Imaging: There are no radiographic changes that are pathognomonic of radionecrosis. Isotope scan may help. However, histologic confirmation is required in most instances.

Clinical applications:

Goals of radiotherapy are curative and palliative. In curative radiotherapy. some degree of risk is accepted for a reasonable probability of permanent eradication of the malignancy. In medulloblastoma, risks of radiation injury to cognition, a diminution of bone growth, or other toxicities may be acceptable for a 60%-80% probability of cure. In palliative radiotherapy, the intent is to ameliorate the symptoms and it would be a short course avoiding radiation induced CNS toxicity. Currently, the whole brain radiotherapy for the treatment of GBM is no longer practiced. Localized field covering 2 - 3cm area around the peritumoral edema is the standard portal up to 45Gy. This is followed by the booster dose to the reduced field with 1.5-2.0cm around the tumor.

Doses of radiation are typically prescribed in cGy (centiGray). The cGy, a unit of absorbed dose in tissue, became the standard dose unit of radiation in 1980 when it replaced the term rad (radiation absorbed dose). Appropriate dose depends on radiation tolerance of the surrounding normal tissue and the data concerning the dose response of the tumor to radiation. The dose fraction limits for brain necrosis are approximately 35 Gy/10 fractions or 60Gy/30 fractions. CNS tissue is late reacting tissue and the reaction is more related to dose per fraction as well as total dose. Hence in radical radiotherapy where patient is expected to survive long, daily dose should not exceed 180-200cGy for adults and 150cGy for children The total dose should not exceed 60-65 Gy.

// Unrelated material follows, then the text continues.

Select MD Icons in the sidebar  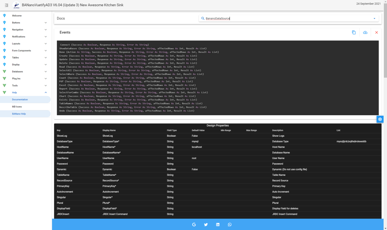[17, 106]
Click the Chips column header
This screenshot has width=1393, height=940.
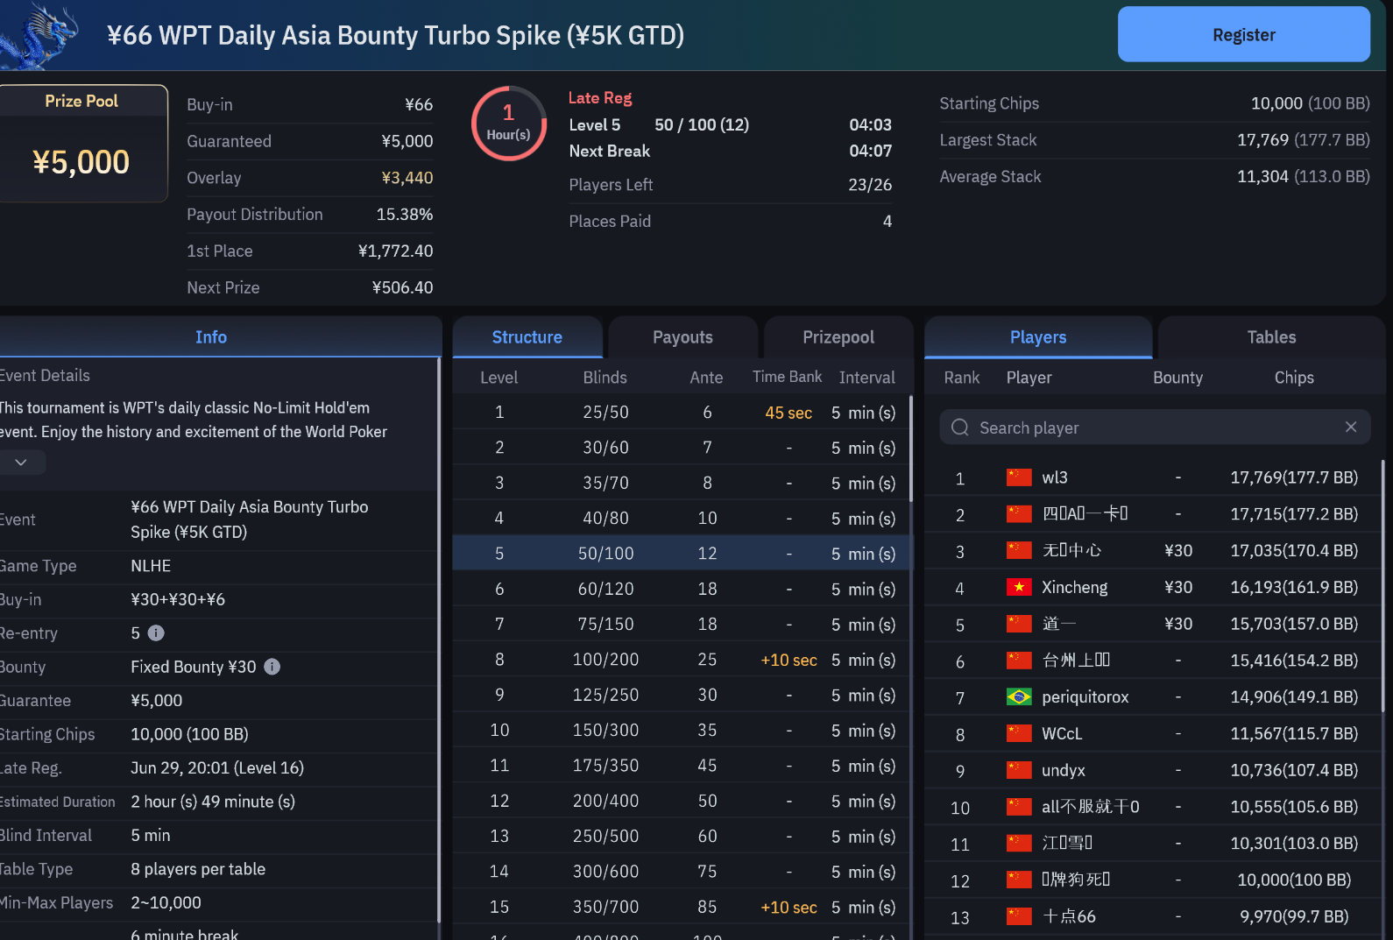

Next is the appropriate volume for irradiation ( amount of tissue that needs to be encompassed in the radiation beam). This is ascertained by appropriate imaging studies, with a margin, and a sound understanding of the patterns of spread of the tumor. For example, in medulloblastoma which is known to seed to the spinal axis, the volume must encompass the entire craniospinal axis.

Finally, one must choose the right technique. A common technique is parallel opposed lateral beams directed at the brain. Other techniques include parallel opposed lateral fields, and a vertex field, arc treatment, or single beams. In the spinal malignancies, either a single posterior field, parallel opposed anterior and posterior fields, or various angled fields. A computer reconstruction of the radiation dose distribution (computerized dosimetry) is widely employed. This has resulted in better and accurate dose delivery minimizing the dose to surrounding normal brain tissue and resulting in fairly uniform dose distribution to the tumor. Imaging modality like MRI has considerably improved the accuracy of target volume definition.

3 D conformal treatment using multiple collimator and stereo tactic radiation can be considered as the ultimate precision radiotherapy.

No statistically significant benefit is noted with combined radiotherapy and chemotherapy.